▸ EXERCISE DIRECTIONS: Below are entries. Pull out all lines containing "agent".

___ GIVEN RECORDS ___

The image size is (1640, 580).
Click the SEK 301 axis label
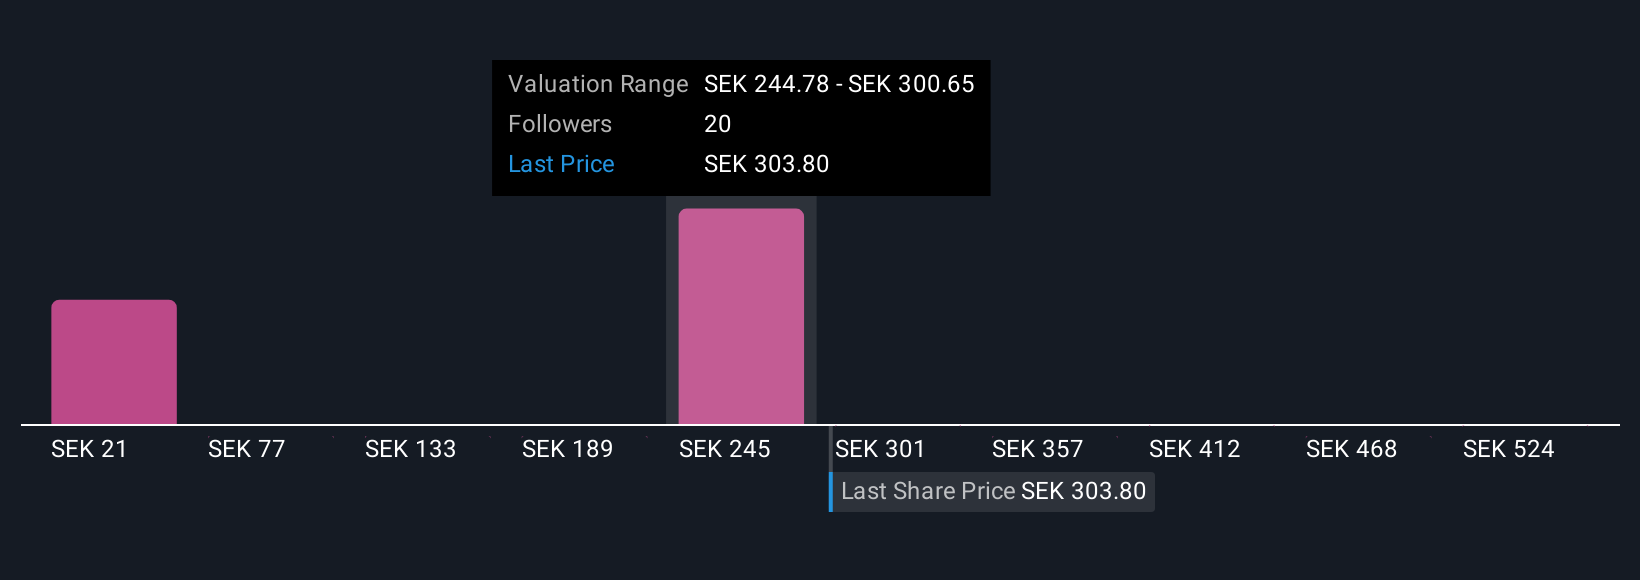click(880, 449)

___
___ GIVEN RECORDS ___

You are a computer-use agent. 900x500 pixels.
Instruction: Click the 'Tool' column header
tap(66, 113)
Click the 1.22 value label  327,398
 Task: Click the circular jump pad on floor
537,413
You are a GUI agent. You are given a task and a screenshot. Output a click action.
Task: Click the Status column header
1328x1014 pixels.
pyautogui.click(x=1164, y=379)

___

▸ TASK ANSWER:
You are a computer-use agent. 900x500 pixels.
You are a GUI agent. You are given a task and a screenshot. Output a click action.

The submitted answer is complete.